I had to guess what your makefile structure allows based on your example, but this should get you close:
from pyparsing import *
# elements of the makefile are delimited by line, so we must
# define skippable whitespace to include just spaces and tabs
ParserElement.setDefaultWhitespaceChars(' \t')
NL = LineEnd().suppress()
EQ,COLON,LBRACK,RBRACK = map(Suppress, "=:[]")
identifier = Word(alphas+'_', alphanums)
symbol_assignment = Group(identifier("name") + EQ + empty +
restOfLine("value"))("symbol_assignment")
symbol_ref = Word("$",alphanums+"_.")
def only_column_one(s,l,t):
if col(l,s) != 1:
raise ParseException(s,l,"not in column 1")
# task identifiers have to start in column 1
task_identifier = identifier.copy().setParseAction(only_column_one)
task_description = "des:" + empty + restOfLine("des")
task_path = "path:" + empty + restOfLine("path")
task_para_body = delimitedList(symbol_ref)

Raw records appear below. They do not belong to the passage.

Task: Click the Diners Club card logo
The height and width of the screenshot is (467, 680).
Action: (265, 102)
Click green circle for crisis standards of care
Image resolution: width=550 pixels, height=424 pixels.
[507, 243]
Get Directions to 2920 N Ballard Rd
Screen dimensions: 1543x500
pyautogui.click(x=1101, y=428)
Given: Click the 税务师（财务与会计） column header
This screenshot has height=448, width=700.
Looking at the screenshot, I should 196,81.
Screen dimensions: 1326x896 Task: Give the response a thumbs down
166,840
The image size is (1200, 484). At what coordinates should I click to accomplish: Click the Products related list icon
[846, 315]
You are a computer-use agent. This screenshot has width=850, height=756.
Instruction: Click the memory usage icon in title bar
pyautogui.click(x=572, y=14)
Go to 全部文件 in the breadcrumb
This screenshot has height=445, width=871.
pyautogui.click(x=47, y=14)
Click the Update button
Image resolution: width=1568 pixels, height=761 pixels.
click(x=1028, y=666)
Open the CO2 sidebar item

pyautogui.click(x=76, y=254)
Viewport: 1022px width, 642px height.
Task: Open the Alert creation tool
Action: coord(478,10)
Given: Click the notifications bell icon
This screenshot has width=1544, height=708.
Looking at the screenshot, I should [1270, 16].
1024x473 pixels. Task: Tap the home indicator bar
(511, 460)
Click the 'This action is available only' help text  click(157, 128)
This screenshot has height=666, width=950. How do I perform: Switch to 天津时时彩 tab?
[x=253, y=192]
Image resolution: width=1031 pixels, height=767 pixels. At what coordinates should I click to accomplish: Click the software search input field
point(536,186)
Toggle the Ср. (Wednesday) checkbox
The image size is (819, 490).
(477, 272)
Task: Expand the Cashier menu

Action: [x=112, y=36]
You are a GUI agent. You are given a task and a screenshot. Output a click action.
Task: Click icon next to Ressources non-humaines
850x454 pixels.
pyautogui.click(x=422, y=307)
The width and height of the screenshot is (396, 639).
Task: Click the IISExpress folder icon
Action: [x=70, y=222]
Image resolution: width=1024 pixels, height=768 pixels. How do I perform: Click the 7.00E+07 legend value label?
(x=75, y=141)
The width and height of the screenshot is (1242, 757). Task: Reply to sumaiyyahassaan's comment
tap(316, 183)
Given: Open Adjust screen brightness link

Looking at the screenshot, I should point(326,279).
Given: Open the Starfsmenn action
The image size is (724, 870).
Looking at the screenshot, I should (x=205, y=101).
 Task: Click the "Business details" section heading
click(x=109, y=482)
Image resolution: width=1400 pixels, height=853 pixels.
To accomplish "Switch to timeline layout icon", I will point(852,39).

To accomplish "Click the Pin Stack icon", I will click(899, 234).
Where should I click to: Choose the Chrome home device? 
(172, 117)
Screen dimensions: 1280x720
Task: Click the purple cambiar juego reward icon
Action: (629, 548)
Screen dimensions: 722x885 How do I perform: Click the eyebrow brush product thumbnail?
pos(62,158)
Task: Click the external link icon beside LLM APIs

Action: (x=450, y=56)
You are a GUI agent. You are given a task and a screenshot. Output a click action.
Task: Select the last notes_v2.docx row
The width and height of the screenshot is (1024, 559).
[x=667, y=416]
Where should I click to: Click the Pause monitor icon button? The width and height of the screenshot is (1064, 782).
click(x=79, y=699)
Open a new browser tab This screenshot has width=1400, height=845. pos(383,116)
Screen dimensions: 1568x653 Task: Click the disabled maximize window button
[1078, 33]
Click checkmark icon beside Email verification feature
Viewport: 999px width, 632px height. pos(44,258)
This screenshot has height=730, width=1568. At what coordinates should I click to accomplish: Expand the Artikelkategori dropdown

task_para = "para:" + LBRACK + task_para_body("para") + RBRACK
task_para.ignore(NL)
task_definition = Group(task_identifier("target") + COLON +
Optional(delimitedList(identifier))("deps") + NL +
(
Optional(task_description + NL) &
Optional(task_path + NL) &
Optional(task_para + NL)
)
)("task_definition")
makefile_parser = ZeroOrMore(
symbol_assignment |
task_definition |
NL
)
if __name__ == "__main__":
test = """\
samtools=/path/to/samtools
picard=/path/to/picard
task1:
des: description
path: /path/to/task1
para: [$global.samtools,
$args.input,
$path
]
task2: task1
"""
# dump out what we parsed, including results names
for element in makefile_parser.parseString(test):
print element.getName()
print element.dump()
print
Prints:
symbol_assignment
['samtools', '/path/to/samtools']
- name: samtools
- value: /path/to/samtools
symbol_assignment
['picard', '/path/to/picard']
- name: picard
- value: /path/to/picard
task_definition
['task1', 'des:', 'description ', 'path:', '/path/to/task1 ', 'para:',
'$global.samtools', '$args.input', '$path']
- des: description
- para: ['$global.samtools', '$args.input', '$path']
- path: /path/to/task1
- target: task1
task_definition
['task2', 'task1']
- deps: ['task1']
- target: task2
The dump() output shows you what names you can use to get at the fields within the parsed elements, or to distinguish what kind of element you have. dump() is a handy, generic tool to output whatever pyparsing has parsed. Here is some code that is more specific to your particular parser, showing how to use the field names as either dotted object references (element.target, element.deps, element.name, etc.) or dict-style references (element[key]):
for element in makefile_parser.parseString(test):
if element.getName() == 'task_definition':
print "TASK:", element.target,
if element.deps:
print "DEPS:(" + ','.join(element.deps) + ")"
else:
print
for key in ('des', 'path', 'para'):
if key in element:
print " ", key.upper()+":", element[key]
elif element.getName() == 'symbol_assignment':
print "SYM:", element.name, "->", element.value
prints:
SYM: samtools -> /path/to/samtools
SYM: picard -> /path/to/picard
TASK: task1
DES: description
PATH: /path/to/task1
PARA: ['$global.samtools', '$args.input', '$path']
TASK: task2 DEPS:(task1)
I've used pyparsing in the past and been immensely pleased with it (q.v., the pyparsing project site).